> **EXTRAIT À LIRE**
================================

Tchétchénie : la torture quotidienne dans les
« camps de filtration »

L'existence de ces camps est confirmée par de nombreux témoignages indirects. Les militaires y battent et mutilent les « terroristes » tchétchènes prisonniers, qui sont, pour la plupart, des civils raflés. Certains, morts ou vivants, sont revendus par leurs geôliers aux familles

Sophie Shihab

Mis à jour le jeudi 10 février 2000

REPORTAGE On entend des plaintes comme un bruit de fond, et souvent des cris terribles

NAZRAN (Ingouchie) de notre envoyée spéciale

« Nous n'avons toujours pas de témoignages directs sur des camps de filtration, mais c'est peu étonnant », assure Alexandre Petrov, qui interroge depuis trois mois, pour l'organisation humanitaire Human Rights Watch, les Tchétchènes qui se sont réfugiés en Ingouchie quand la frontière leur était entrouverte. Car le doute n'est plus permis : non seulement ces filtratsionye lageri existent, mais le fait qu'aucune personne à en être sortie récemment n'accepte d'en parler témoigne seulement de la force de la terreur qu'ils inspirent, explique-t-il.

Déjà durant la guerre de 1994-1996, c'est dans de tels camps que des milliers de Tchétchènes ont disparu ou sont devenus invalides. « En 1995 et 1996, plus de 400 jeunes de mon village, Samachki, passés par les camps en sont ressortis vivants. Quand la guerre a recommencé en septembre, ce sont avant tout ceux-là qui ont rejoint les combattants, par peur de se faire reprendre s'ils restaient chez eux à ne rien faire », dit un membre tchétchène de Mémorial, organisation russe de défense des droits de l'homme. Le choix de ces jeunes était judicieux, si l'on en croit le soldat anonyme dont la lettre a été remise au Monde .

================================

> **JEU DE DONNÉES**
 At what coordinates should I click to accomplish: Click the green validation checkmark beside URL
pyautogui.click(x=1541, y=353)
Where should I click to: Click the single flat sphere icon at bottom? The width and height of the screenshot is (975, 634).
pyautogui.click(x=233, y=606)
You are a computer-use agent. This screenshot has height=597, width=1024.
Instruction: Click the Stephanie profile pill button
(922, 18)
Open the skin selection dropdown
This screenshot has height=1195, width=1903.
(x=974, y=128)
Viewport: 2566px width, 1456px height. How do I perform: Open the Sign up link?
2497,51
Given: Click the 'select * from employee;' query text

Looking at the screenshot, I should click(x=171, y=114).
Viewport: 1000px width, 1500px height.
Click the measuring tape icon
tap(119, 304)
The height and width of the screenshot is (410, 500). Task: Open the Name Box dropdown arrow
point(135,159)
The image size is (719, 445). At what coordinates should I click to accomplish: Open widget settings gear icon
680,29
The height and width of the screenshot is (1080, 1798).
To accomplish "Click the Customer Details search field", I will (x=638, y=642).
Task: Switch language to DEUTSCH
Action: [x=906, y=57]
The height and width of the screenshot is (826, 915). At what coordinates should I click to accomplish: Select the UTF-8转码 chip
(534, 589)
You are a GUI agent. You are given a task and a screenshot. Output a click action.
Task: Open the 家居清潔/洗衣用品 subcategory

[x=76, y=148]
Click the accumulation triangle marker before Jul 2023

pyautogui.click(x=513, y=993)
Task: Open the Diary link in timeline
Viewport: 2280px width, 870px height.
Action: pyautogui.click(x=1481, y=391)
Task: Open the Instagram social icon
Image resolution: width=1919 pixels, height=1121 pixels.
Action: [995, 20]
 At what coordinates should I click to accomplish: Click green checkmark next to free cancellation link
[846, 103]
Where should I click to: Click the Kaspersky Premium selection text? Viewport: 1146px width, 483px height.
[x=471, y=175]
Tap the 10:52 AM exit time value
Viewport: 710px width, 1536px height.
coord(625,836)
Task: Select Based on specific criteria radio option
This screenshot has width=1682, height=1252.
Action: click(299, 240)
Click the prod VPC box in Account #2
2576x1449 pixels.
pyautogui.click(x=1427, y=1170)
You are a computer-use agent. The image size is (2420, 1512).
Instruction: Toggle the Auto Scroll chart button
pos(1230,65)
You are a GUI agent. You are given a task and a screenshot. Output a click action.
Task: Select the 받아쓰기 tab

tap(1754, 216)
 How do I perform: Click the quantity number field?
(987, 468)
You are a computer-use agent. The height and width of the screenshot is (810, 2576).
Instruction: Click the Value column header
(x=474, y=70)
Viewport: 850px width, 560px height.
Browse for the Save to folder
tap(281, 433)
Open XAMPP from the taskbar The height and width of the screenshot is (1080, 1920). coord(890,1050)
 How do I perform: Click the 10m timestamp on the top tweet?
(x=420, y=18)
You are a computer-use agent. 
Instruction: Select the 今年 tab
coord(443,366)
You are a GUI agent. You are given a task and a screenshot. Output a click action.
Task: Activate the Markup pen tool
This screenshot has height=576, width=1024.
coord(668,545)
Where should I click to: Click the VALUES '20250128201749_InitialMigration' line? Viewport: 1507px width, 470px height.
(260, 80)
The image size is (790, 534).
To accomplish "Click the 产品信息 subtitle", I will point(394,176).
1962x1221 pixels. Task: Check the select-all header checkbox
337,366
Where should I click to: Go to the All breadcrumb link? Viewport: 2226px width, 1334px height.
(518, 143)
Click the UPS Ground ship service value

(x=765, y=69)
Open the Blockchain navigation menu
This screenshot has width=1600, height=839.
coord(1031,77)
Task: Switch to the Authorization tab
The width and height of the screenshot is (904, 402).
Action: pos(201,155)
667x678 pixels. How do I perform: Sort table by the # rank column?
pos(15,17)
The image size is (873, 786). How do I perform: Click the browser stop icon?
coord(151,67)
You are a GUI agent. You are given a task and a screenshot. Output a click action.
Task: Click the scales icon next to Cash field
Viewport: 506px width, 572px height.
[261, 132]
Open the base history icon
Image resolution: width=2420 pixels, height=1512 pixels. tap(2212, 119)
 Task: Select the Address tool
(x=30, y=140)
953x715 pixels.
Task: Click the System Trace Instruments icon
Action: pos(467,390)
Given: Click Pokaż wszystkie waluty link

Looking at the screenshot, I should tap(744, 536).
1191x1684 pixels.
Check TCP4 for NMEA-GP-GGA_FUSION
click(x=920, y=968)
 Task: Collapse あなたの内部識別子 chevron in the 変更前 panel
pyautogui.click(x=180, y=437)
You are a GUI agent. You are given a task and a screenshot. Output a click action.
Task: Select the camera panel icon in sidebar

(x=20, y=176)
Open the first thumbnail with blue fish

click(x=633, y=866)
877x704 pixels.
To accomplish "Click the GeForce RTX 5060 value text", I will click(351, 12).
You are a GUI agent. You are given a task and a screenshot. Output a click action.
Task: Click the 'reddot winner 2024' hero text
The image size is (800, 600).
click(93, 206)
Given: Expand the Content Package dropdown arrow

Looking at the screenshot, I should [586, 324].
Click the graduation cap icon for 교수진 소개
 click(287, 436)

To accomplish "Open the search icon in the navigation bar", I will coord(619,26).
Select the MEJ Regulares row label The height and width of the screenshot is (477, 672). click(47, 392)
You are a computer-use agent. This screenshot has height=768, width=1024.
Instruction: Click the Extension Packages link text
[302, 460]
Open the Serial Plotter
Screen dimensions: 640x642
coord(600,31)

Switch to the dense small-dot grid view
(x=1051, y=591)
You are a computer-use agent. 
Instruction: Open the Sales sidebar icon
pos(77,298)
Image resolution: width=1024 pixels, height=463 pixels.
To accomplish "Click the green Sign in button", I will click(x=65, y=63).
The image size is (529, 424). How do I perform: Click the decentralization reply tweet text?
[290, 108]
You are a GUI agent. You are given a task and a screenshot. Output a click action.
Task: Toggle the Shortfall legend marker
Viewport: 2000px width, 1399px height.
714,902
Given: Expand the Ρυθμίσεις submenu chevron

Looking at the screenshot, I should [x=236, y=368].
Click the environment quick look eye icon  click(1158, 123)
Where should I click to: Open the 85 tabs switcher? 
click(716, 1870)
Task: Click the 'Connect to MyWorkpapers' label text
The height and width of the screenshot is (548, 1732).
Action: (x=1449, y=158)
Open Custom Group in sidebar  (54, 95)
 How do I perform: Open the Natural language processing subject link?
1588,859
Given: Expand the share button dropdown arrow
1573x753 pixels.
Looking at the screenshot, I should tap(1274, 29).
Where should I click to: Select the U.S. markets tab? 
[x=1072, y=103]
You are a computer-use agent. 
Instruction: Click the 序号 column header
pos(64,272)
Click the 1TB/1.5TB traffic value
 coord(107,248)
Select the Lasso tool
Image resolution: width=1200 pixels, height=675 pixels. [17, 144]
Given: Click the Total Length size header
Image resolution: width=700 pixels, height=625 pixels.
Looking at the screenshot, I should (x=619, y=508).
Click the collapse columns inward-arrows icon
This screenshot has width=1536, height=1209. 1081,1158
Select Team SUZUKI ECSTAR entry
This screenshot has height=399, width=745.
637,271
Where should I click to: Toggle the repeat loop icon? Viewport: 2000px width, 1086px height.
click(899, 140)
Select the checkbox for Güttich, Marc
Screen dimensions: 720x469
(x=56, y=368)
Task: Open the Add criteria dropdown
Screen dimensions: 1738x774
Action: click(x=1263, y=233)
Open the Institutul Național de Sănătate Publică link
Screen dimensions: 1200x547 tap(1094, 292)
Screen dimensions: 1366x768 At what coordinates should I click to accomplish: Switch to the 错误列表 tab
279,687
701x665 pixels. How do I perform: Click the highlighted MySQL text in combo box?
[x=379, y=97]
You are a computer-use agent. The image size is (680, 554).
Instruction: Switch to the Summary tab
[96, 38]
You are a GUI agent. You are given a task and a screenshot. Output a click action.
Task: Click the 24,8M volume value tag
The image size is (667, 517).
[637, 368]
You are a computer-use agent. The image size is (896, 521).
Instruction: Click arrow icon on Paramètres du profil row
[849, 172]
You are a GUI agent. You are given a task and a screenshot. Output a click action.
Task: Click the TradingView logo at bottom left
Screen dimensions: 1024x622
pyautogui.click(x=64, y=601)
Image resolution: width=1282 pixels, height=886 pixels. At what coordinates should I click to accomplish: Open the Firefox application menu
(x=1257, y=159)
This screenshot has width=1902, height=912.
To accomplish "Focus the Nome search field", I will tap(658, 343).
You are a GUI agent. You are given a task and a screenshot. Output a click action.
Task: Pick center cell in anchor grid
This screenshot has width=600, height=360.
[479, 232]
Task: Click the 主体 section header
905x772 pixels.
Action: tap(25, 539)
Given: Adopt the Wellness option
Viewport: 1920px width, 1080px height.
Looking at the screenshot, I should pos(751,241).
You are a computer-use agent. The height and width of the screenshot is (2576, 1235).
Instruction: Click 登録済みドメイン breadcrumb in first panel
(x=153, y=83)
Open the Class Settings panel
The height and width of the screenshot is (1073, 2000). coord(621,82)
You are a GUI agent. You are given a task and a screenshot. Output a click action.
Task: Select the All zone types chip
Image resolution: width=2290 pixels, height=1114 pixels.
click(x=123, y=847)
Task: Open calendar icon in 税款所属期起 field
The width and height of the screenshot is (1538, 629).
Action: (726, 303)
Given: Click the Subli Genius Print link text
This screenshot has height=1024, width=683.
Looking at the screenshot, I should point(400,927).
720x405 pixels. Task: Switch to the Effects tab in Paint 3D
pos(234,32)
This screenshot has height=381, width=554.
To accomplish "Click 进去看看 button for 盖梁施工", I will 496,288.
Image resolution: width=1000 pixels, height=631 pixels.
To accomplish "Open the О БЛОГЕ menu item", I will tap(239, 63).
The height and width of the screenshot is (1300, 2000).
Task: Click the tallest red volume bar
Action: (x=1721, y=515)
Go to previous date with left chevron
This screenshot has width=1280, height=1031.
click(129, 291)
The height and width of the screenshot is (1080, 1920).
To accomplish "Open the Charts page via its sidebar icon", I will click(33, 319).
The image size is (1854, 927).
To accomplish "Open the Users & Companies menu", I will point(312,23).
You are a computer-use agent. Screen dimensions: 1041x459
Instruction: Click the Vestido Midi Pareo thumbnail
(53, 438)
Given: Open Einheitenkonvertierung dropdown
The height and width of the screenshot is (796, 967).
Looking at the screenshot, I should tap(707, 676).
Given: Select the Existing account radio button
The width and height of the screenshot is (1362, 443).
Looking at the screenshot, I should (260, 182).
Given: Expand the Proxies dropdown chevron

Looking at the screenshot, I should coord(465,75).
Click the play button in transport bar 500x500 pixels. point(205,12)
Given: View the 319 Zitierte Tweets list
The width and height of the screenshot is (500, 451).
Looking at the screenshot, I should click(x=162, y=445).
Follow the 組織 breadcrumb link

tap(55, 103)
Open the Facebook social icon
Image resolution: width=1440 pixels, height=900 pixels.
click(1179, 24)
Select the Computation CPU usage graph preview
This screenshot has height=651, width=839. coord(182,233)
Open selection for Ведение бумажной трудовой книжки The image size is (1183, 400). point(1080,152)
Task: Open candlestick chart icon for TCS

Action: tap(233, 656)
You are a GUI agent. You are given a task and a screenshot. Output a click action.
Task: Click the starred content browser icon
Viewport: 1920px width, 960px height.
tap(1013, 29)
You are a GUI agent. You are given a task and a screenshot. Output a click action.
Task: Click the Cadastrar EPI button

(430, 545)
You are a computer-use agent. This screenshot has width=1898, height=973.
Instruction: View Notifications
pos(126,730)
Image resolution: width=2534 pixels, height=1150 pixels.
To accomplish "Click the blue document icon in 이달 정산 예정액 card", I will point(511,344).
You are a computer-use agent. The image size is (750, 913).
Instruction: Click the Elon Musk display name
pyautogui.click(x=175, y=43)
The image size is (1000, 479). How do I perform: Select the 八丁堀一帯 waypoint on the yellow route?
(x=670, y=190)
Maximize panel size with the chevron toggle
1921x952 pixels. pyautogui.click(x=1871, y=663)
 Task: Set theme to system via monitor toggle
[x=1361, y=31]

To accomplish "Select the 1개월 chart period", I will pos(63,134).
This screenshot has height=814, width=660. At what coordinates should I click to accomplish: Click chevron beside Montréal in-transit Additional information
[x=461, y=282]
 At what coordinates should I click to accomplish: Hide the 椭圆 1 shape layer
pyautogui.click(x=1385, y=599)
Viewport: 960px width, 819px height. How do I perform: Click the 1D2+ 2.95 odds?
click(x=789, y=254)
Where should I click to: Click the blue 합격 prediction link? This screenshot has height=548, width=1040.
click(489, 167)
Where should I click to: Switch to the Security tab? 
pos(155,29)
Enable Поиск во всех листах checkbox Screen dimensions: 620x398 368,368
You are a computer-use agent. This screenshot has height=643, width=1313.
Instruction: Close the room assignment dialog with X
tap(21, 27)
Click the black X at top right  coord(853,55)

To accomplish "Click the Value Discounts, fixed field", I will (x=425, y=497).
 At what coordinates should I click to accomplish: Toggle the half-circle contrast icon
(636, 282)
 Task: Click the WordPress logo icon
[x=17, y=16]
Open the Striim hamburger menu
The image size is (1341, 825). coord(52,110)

================================

Dans l'extrait à lire, pour quelle organisation Alexandre Petrov interroge-t-il les Tchétchènes réfugiés en Ingouchie ?

> **RÉPONSE RÉDIGÉE**
Pour l'organisation humanitaire Human Rights Watch.